1896年3月22日、湖南省桑植県の貧農の家に生まれた。本名は賀文常、は雲卿。7歳から14歳まで学校教育を受けたされているが、実際は学籍は無かったと考えられ、自伝の中では塩の運搬に従事し家計を助けたとされている。才気煥発で剛直、朴訥な性格ではあったが、無学であったことがその後の賀竜の人生に大きな影響を与えた。

1914年孫文率いる中華革命党に参加し、1916年には地元で革命軍を組織するも、決起は失敗。1918年に湖南靖国軍営長となる。1922年中国国民党四川作戦に参加。

国共内戦期[編集]

1926年蒋介石により北伐が開始されると、国民革命軍第9軍第1師団師団長に任命。1927年、国民革命軍第20軍軍長に任命された。

しかし、まもなく北伐軍から離反し、1927年8月1日には南昌起義総指揮として総決起を指導したが敗退。南下途中の1927年9月、中国共産党に入党した。

1935年からの長征に参加。1936年に紅軍第二方面軍司令官、1937年八路軍120師長に任命。1940年、晋西北軍区(後に晋綏軍区に改変)参謀。

人民共和国建国後[編集]

1950年、西南軍区司令に任命され、チベット解放を指揮した。1952年より、国家体育委員会主任を兼務。1954年9月29日、国務院副総理に任命され[1]、同年に人民革命軍事委員会副主席に任命。1955年、中華人民共和国元帥。

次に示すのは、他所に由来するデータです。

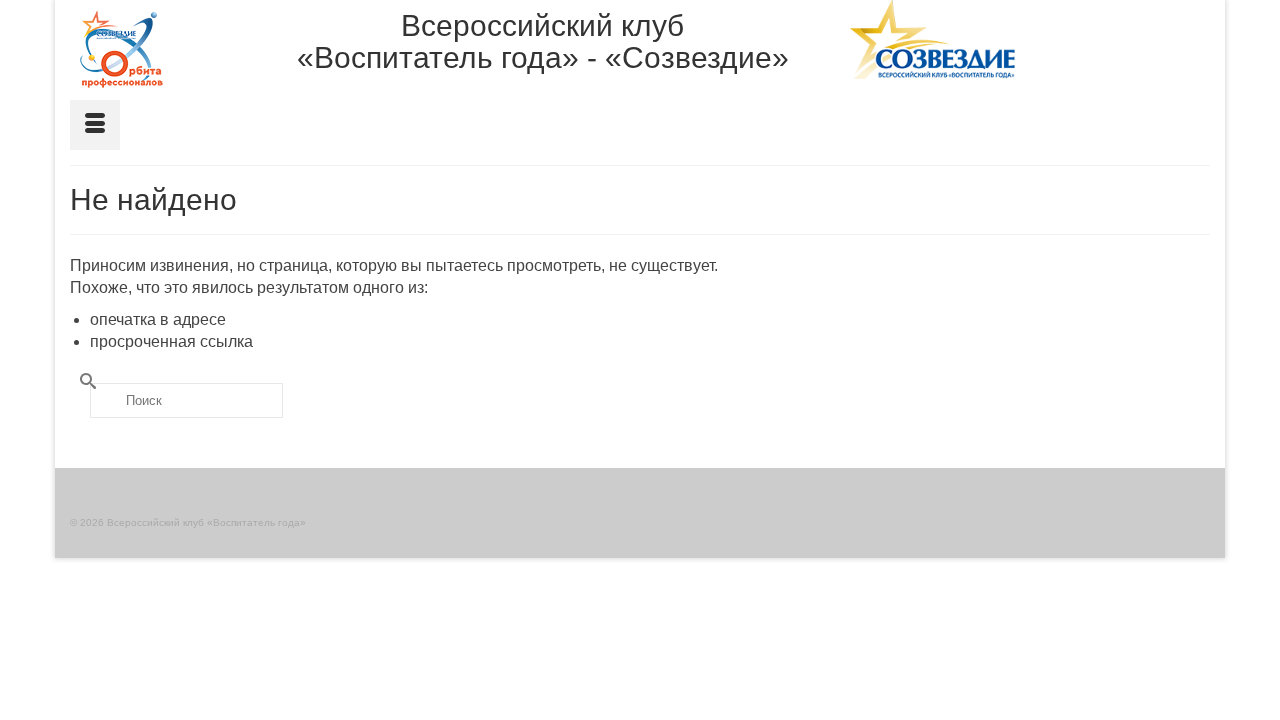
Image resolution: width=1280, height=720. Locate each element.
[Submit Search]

1956年9月28日、第8期1中全会で中共中央政治局委員に選出[2]。1959年、中共中央軍事委員会副主席に選出。1960年、中央軍事委員会国防工業委員会主任。

文化大革命中に批判され、糖尿病を患ったにもかかわらず、刑務所では適切な投薬を受けなかったため、糖尿病性ケトアシドーシスの症状が出た。1969年6月9日にインスリンの代わりに高浸透圧ブドウ糖溶液を点滴された結果、獄死した[3]。1982年、名誉回復。

思想[編集]

賀竜自身により著作が少ないため、どのような思想を有していたのかについて詳細に説明した資料は限定的である。その思想は毛沢東周恩来などの回想による。文化大革命中に批判対象とされたが、1967年1月、周恩来の指令を受けた人民解放軍によって妻とともに救出された。しかし当時軍内における反林彪派幹部に対する攻撃は熾烈を極め、軟禁状態に置かれ、1969年6月に病死した。1973年には毛沢東による『賀竜を見誤っていた』との発言により、1974年に名誉回復がなされた。賀竜には学問のなさに大きなコンプレックスがあり、発言も控えめであったため誤解されたといわれる。

人物像[編集]

賀竜の革命運動参加は二本の包丁から始まったといわれている。16歳のとき牛刀2本で大地主の私兵を襲い、武器弾薬を入手して革命軍を組織した逸話が残されている。21歳には2万人にものぼる農民軍を率い叛乱を組織したと伝えられる。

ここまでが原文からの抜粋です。